# Pelican Viper Kayak



## john jones (Aug 23, 2005)

I need to buy a kayak for running out baits,on HI. don't have alot of money.And only fish HI 2-3 times a year.Does anyone have any knowledge or thoughts on the Pelican viper its small 9' 11" Depth10" Max Cap.250lbs. I'm 5'11 175lbs? Have good live-jacket BUT don't like the idea of swimming with large hook & bait know what I mean?


----------



## Krash (May 21, 2004)

If you buy that yak you'll be swimming with a large hook and bait plus a kayak.
I speak from experience.I bought one as my first yak and it did not work for the surf.
The biggest problem is the high center of gravity.The seat on that yak is so high that any time you get just a little to one side you will roll out of it.Try out some yaks before you buy.You will notice a difference.For less than $100 more you can get a Frenzy which is a great surf kayak.
Hope that helps a little.


----------



## Txfirenfish (Jan 8, 2005)

your best bet would be to check out www.texaskayakfisherman.com. lots of info and helpful people there as well.


----------



## gundoctor (May 20, 2004)

━━━━━━

Stated problem 1 -
In the records, convert the lines starting with the line containing "This screenshot has width=768, height=1024." and going on through the last line of the records into a Markdown table with the columns No. and Line, one row per line, skipping any blank lines.
The forum thread and the records were taken from separate sources.

A few records

━━━━━━

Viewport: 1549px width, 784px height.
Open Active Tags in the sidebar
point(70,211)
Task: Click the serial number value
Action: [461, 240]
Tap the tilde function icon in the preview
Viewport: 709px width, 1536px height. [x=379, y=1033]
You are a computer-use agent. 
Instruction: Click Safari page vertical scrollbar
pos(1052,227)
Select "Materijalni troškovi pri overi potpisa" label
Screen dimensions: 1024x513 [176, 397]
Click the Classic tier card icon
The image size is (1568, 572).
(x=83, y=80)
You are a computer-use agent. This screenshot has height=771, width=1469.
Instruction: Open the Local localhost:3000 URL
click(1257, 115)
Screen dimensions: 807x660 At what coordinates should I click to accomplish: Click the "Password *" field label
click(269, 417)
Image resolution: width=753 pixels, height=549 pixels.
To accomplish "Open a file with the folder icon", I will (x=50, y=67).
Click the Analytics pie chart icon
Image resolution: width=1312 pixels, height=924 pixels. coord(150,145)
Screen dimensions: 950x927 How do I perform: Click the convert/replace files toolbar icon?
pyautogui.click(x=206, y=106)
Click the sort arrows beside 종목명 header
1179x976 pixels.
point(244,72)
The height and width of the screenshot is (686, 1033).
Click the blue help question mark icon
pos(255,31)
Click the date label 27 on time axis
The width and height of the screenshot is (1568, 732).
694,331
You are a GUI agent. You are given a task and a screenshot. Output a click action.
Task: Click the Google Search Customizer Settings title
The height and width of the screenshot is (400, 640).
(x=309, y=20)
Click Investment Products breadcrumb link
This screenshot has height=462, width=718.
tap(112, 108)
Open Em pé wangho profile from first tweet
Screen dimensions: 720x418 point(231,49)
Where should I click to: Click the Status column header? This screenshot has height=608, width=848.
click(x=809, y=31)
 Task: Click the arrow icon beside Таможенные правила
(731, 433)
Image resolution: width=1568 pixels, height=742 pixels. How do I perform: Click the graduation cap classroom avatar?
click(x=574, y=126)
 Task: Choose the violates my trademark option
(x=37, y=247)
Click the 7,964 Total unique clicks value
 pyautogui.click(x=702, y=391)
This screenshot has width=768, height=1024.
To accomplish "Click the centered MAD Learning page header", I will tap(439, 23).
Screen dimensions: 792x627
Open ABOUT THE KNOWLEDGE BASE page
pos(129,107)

━━━━━━

Stated problem 2 -
Reproduce the entire forum thread about the Pelican Viper kayak word for word.

Worked solution 1 -
| No. | Line |
|---|---|
| 1 | This screenshot has width=768, height=1024. |
| 2 | To accomplish "Click the centered MAD Learning page header", I will tap(439, 23). |
| 3 | Screen dimensions: 792x627 |
| 4 | Open ABOUT THE KNOWLEDGE BASE page |
| 5 | pos(129,107) |

Worked solution 2 -
# Pelican Viper Kayak



## john jones (Aug 23, 2005)

I need to buy a kayak for running out baits,on HI. don't have alot of money.And only fish HI 2-3 times a year.Does anyone have any knowledge or thoughts on the Pelican viper its small 9' 11" Depth10" Max Cap.250lbs. I'm 5'11 175lbs? Have good live-jacket BUT don't like the idea of swimming with large hook & bait know what I mean?


----------



## Krash (May 21, 2004)

If you buy that yak you'll be swimming with a large hook and bait plus a kayak.
I speak from experience.I bought one as my first yak and it did not work for the surf.
The biggest problem is the high center of gravity.The seat on that yak is so high that any time you get just a little to one side you will roll out of it.Try out some yaks before you buy.You will notice a difference.For less than $100 more you can get a Frenzy which is a great surf kayak.
Hope that helps a little.


----------



## Txfirenfish (Jan 8, 2005)

your best bet would be to check out www.texaskayakfisherman.com. lots of info and helpful people there as well.


----------



## gundoctor (May 20, 2004)